Birds are warm-blooded vertebrates characterized by feathers, toothless beaked jaws, laying of hard-shelled eggs, a high metabolic rate, a four-chambered heart, and a strong yet lightweight skeleton. Birds occur globally ranging from tiny hummingbirds to huge flightless ostriches.
There are about ten thousand species of birds and categorized into passerines and non-passerrines. More than half of all bird species are passerines (perching” birds). Birds have wings which enable their flight, and these vary depending on their flight types and lifestyles. The only known groups without wings are the extinct moa and elephant birds.
Wings are modified forelimbs, giving birds the ability to fly. In some groups such as the ratites, penguins and some endemic island species, the wings have been modified for swimming or reduced due to the of the need for flight as a mean to evade predators.
Many social species of birds pass on “cultural” knowledge across generations. Birds are social, communicating with visual signals (courtship displays), calls and songs, and participating in cooperative breeding and hunting, flocking, and mobbing of predators.
Most bird species are socially monogamous, usually for one breeding season at a time, sometimes for years, and rarely for life. Other have polygamous breeding systems that with one male to many females or, rarely, polyandrous with one female with many males. Birds reproduce by laying eggs which are internally fertilised through sexual reproduction. The eggs are laid in a nest and incubated by the parents, followed by an extended period of parental care after hatching which included feeding nestling chicks sometimes even for a few days after leaving the nest and fledging.
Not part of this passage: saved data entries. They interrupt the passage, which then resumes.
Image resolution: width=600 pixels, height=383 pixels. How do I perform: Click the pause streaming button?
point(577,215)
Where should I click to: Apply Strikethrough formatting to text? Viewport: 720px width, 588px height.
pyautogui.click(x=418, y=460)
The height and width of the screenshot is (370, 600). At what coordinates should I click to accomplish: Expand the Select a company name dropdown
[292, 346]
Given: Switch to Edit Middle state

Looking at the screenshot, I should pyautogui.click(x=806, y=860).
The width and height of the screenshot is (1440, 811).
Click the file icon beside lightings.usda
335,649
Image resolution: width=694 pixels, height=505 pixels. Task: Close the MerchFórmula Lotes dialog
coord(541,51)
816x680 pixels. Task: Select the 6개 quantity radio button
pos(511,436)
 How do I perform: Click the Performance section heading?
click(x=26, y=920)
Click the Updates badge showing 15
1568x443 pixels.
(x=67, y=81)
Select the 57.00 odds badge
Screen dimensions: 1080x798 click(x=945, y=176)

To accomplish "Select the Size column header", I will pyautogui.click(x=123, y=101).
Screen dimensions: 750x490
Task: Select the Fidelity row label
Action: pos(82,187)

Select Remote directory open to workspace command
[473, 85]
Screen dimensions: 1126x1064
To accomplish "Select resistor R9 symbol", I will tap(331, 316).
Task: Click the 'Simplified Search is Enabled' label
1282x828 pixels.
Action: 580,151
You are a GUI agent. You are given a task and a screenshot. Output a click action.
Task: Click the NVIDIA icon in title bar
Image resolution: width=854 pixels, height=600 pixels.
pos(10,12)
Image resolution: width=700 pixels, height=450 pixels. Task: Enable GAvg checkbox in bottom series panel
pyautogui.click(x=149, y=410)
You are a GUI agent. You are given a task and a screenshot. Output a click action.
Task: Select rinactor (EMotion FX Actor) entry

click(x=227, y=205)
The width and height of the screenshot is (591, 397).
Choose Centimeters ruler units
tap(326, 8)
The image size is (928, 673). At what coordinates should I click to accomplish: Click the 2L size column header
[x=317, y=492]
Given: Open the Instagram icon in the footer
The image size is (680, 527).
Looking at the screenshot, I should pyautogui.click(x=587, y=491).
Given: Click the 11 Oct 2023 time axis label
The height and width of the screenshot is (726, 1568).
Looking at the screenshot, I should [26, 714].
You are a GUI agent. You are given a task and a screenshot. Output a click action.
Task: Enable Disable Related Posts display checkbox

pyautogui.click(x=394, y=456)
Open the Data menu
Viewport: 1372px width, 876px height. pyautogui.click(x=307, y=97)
Many species of birds are economically important as food for human consumption and raw material in manufacturing, with domesticated and undomesticated birds being important sources of eggs, meat, and feathers. Songbirds, parrots, and other species have also been exploited for the pet trade, while Guano (bird excrement) is harvested as fertiliser. Today, human activity threatens about 1,200 bird species with extinction, though conservation efforts are underway to protect them. Recreational birdwatching is an important part of the ecotourism industry in many parts of the world.